2nd Drill-press looks like you flip the feed bar into the gears?
Not exactly a drill press. These were used primarily to drill holes in building timber frame buildings -- post and beam construction. The holes received the wooden pegs that held it all together. Drill presses and beam drills are older than this tool (Diderot illustrated those in his 1750 encyclopedia.)
These are portable. Drill one hole in a beam or post, pick it up and move it to the next place you need a hole. Both those pictured have a geared bar for raising or lowering the drill apparatus, but these are not feed bars. There's a catch on the top wooden bar to hold the drill apparatus in the up position. Feed is primarily controlled by the lead screw on the auger bit.

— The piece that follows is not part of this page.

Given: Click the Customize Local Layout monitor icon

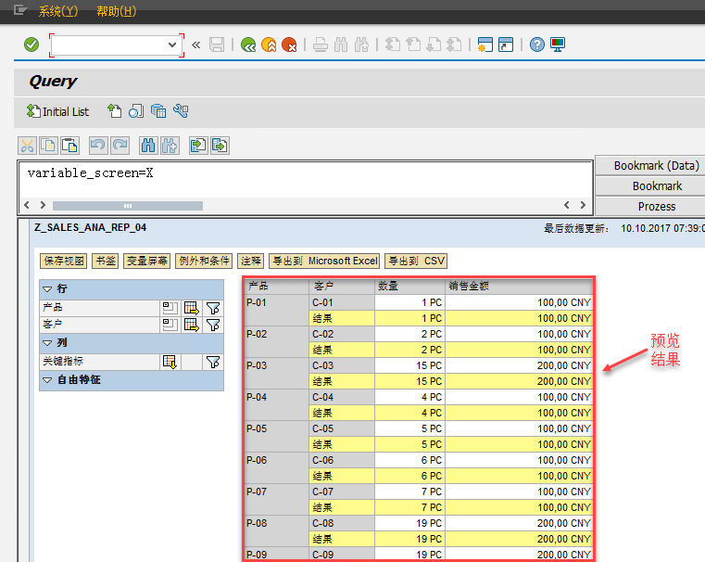Looking at the screenshot, I should pos(558,45).
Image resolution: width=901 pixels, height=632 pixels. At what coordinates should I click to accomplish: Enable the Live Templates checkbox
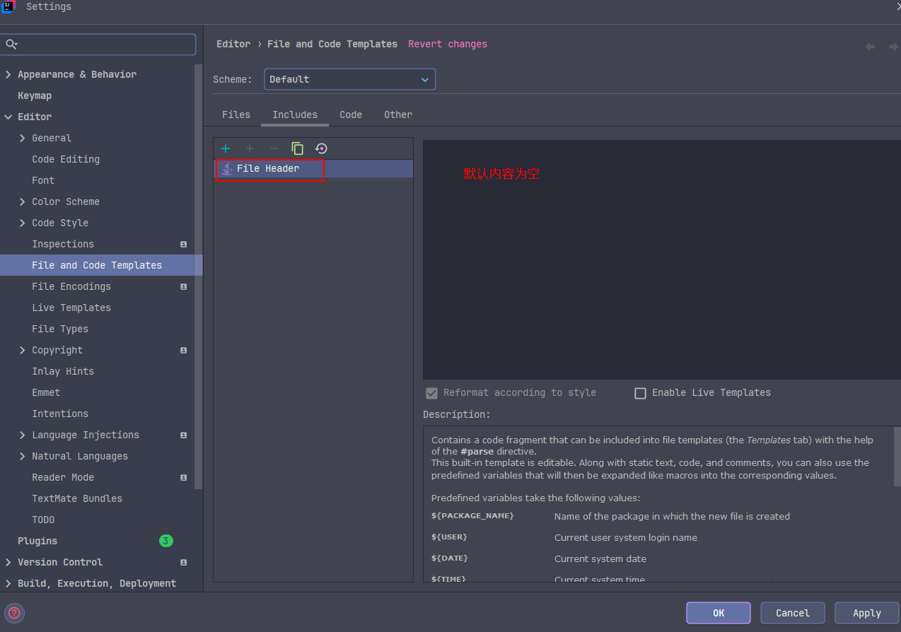[640, 393]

You place the contraption on the beam so that the bit is in the correct position for the hole to be bored. Then you sit on the long area in the front, release the bit from the catch, and work the handles like a bicycle crank. When the hole is done, you shift the gears so that they engage the "feed" bar and retract the drill.
The first one drills a hole at a fixed 90 degree angle. The second can adjust to drill at angles (note the hemispherical tracks attached to the base, and the wing-nuts that hold the drill frame in place.
The first timber framer to use one of these instead of the traditional T-handle auger must have felt like he "done died and gone to heaven."